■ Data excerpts
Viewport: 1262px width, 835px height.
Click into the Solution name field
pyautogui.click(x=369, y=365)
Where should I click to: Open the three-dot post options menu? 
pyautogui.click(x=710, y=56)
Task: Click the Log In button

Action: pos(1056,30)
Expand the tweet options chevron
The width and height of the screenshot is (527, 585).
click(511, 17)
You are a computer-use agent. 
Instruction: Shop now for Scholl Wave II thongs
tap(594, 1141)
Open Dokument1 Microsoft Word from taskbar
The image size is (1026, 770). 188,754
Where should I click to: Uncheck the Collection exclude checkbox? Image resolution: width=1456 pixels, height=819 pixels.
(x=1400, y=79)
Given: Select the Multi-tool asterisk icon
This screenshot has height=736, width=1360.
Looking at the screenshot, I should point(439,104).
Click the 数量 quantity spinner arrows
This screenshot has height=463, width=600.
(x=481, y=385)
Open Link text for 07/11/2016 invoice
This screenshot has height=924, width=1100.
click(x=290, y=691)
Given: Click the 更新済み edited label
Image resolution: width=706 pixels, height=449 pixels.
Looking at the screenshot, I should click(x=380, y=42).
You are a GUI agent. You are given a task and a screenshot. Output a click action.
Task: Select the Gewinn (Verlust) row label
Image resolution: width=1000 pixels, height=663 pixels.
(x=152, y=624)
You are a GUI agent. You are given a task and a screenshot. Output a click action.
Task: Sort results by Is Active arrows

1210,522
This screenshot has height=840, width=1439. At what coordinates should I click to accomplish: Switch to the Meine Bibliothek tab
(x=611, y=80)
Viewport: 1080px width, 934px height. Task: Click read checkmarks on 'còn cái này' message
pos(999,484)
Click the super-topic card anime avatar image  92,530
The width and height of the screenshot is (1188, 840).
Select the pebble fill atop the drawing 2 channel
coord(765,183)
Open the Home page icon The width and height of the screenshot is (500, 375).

■ What is needed
All of the lines above must be returned exactly.

■ Task solution
Viewport: 1262px width, 835px height.
Click into the Solution name field
pyautogui.click(x=369, y=365)
Where should I click to: Open the three-dot post options menu? 
pyautogui.click(x=710, y=56)
Task: Click the Log In button

Action: pos(1056,30)
Expand the tweet options chevron
The width and height of the screenshot is (527, 585).
click(511, 17)
You are a computer-use agent. 
Instruction: Shop now for Scholl Wave II thongs
tap(594, 1141)
Open Dokument1 Microsoft Word from taskbar
The image size is (1026, 770). 188,754
Where should I click to: Uncheck the Collection exclude checkbox? Image resolution: width=1456 pixels, height=819 pixels.
(x=1400, y=79)
Given: Select the Multi-tool asterisk icon
This screenshot has height=736, width=1360.
Looking at the screenshot, I should point(439,104).
Click the 数量 quantity spinner arrows
This screenshot has height=463, width=600.
(x=481, y=385)
Open Link text for 07/11/2016 invoice
This screenshot has height=924, width=1100.
click(x=290, y=691)
Given: Click the 更新済み edited label
Image resolution: width=706 pixels, height=449 pixels.
Looking at the screenshot, I should click(x=380, y=42).
You are a GUI agent. You are given a task and a screenshot. Output a click action.
Task: Select the Gewinn (Verlust) row label
Image resolution: width=1000 pixels, height=663 pixels.
(x=152, y=624)
You are a GUI agent. You are given a task and a screenshot. Output a click action.
Task: Sort results by Is Active arrows

1210,522
This screenshot has height=840, width=1439. At what coordinates should I click to accomplish: Switch to the Meine Bibliothek tab
(x=611, y=80)
Viewport: 1080px width, 934px height. Task: Click read checkmarks on 'còn cái này' message
pos(999,484)
Click the super-topic card anime avatar image  92,530
The width and height of the screenshot is (1188, 840).
Select the pebble fill atop the drawing 2 channel
coord(765,183)
Open the Home page icon The width and height of the screenshot is (500, 375).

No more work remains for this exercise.